Register Count Different Reg Count from same Program

Hi all
I was running a kernel with 512 threads and 128 blocks, I register count from cubin file generated with -keep options in a makefile is
name = __globfunc__Z8flo_tfmuP6float2S0_ii
lmem = 0
smem = 8224
reg = 11
bar = 1

whereas cubin file generated with the command
nvcc -cubin -I ~uns/NVIDIA_CUDA_SDK/common/inc/ -O3 main.cu
name = __globfunc__Z8flo_tfmuP6float2S0_ii
lmem = 56
smem = 8224
reg = 23
bar = 1

Which one is the true value. Why/How It came up. can somebody clarify pliz?

The cubin shows the true register count. nvcc displays the number of registers allocated sequentially in the PTX (without re-use), whereas the final cubin re-uses registers where possible. The register optimization happens during the translation from PTX into the cubin assembly.
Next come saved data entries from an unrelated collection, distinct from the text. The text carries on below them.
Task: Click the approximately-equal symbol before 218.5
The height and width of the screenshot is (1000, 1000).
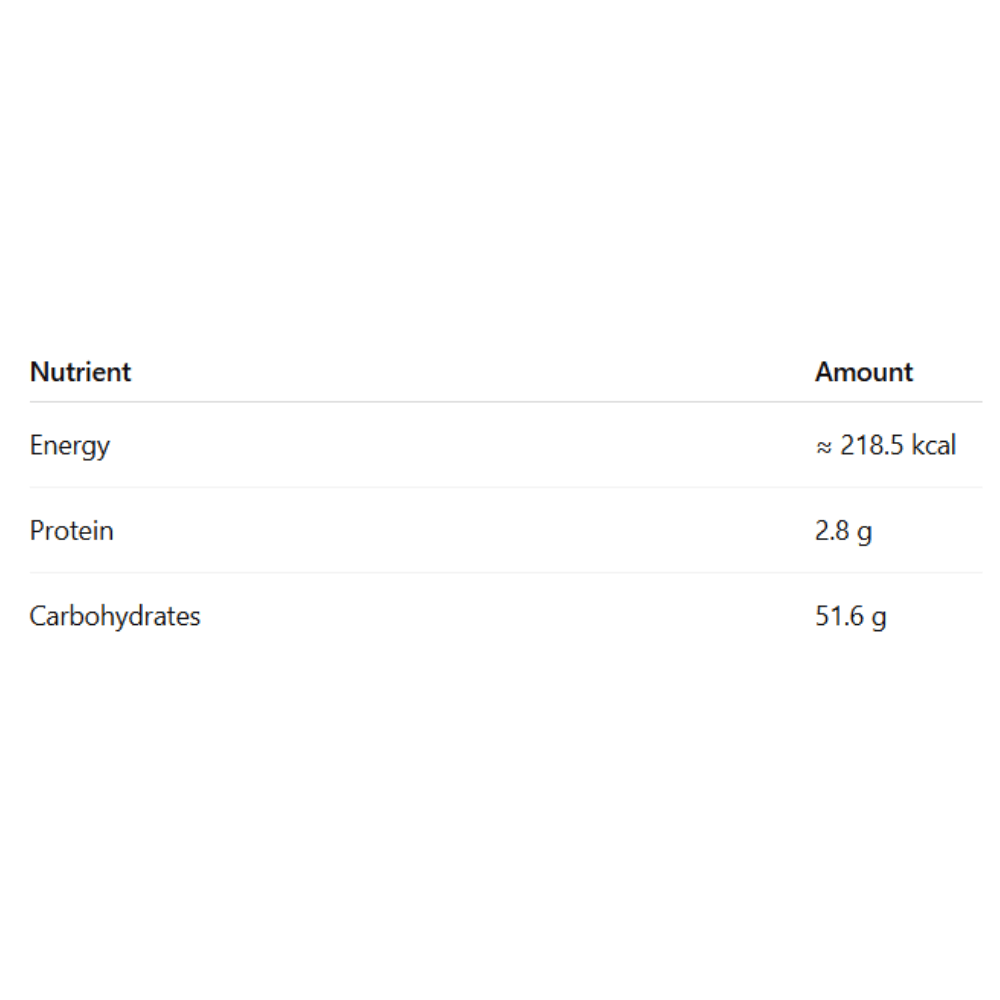Action: (x=824, y=446)
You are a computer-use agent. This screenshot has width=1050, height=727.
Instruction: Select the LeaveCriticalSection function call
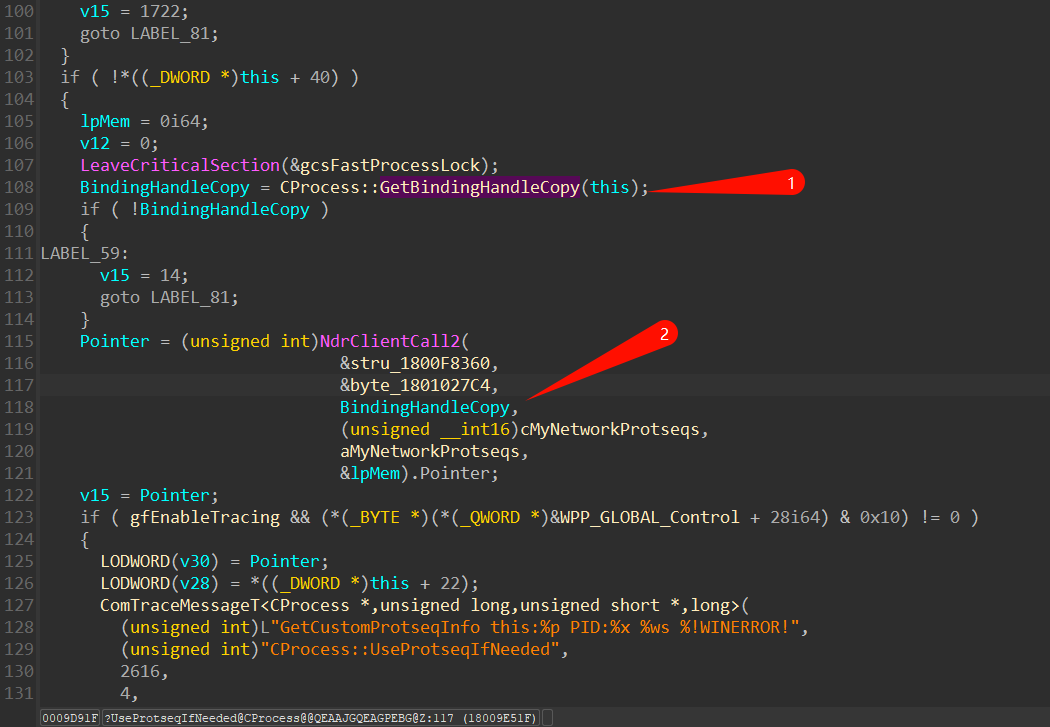tap(178, 165)
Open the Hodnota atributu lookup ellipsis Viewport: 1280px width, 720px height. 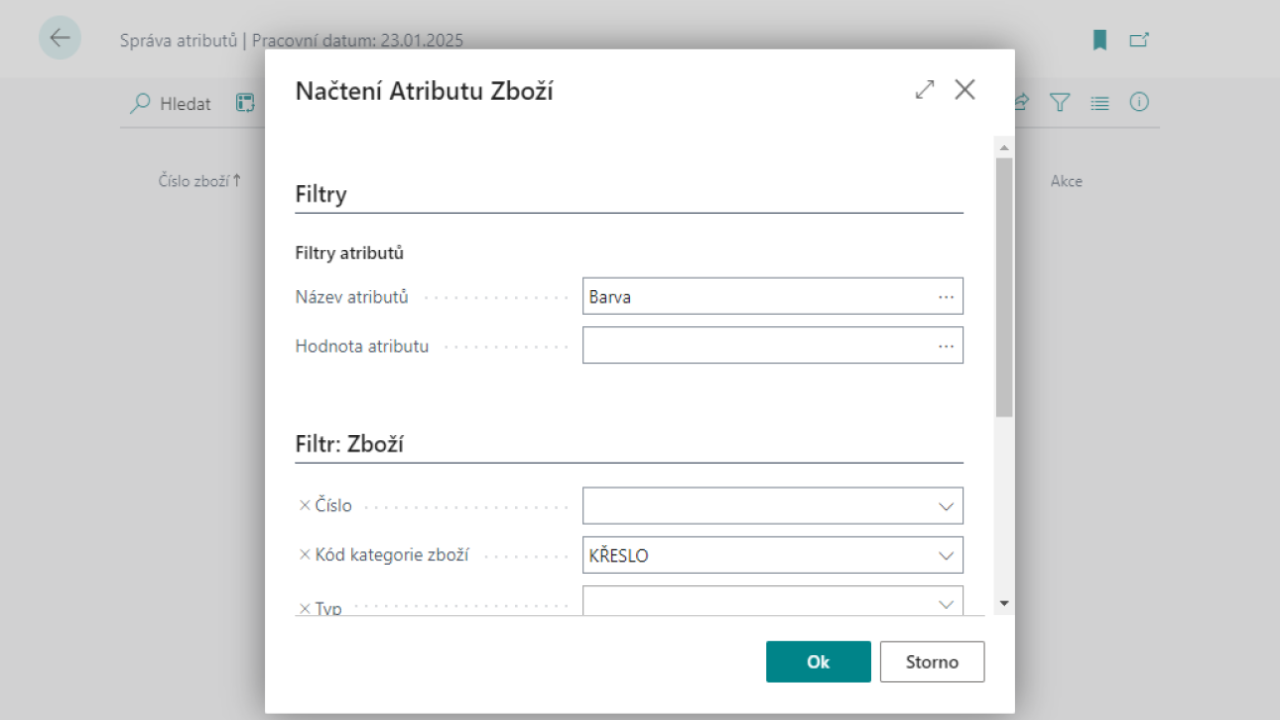point(946,345)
It is possible to lower the register count in the PTX code already - search for the volatile keyword in this forum. Often this can result in a lower register usage in the final cubin code (no machine optimizer is perfectly efficient, so lowering the complexity of the problem fed into the optimizer may help)

Christian

Oh, thanks, but all are in the cubin file only

looks like in your second compilation (with -O3) something is screwed up because

it is unusual that so much local memory is used unless you limited the register count manually (which as I see you don’t)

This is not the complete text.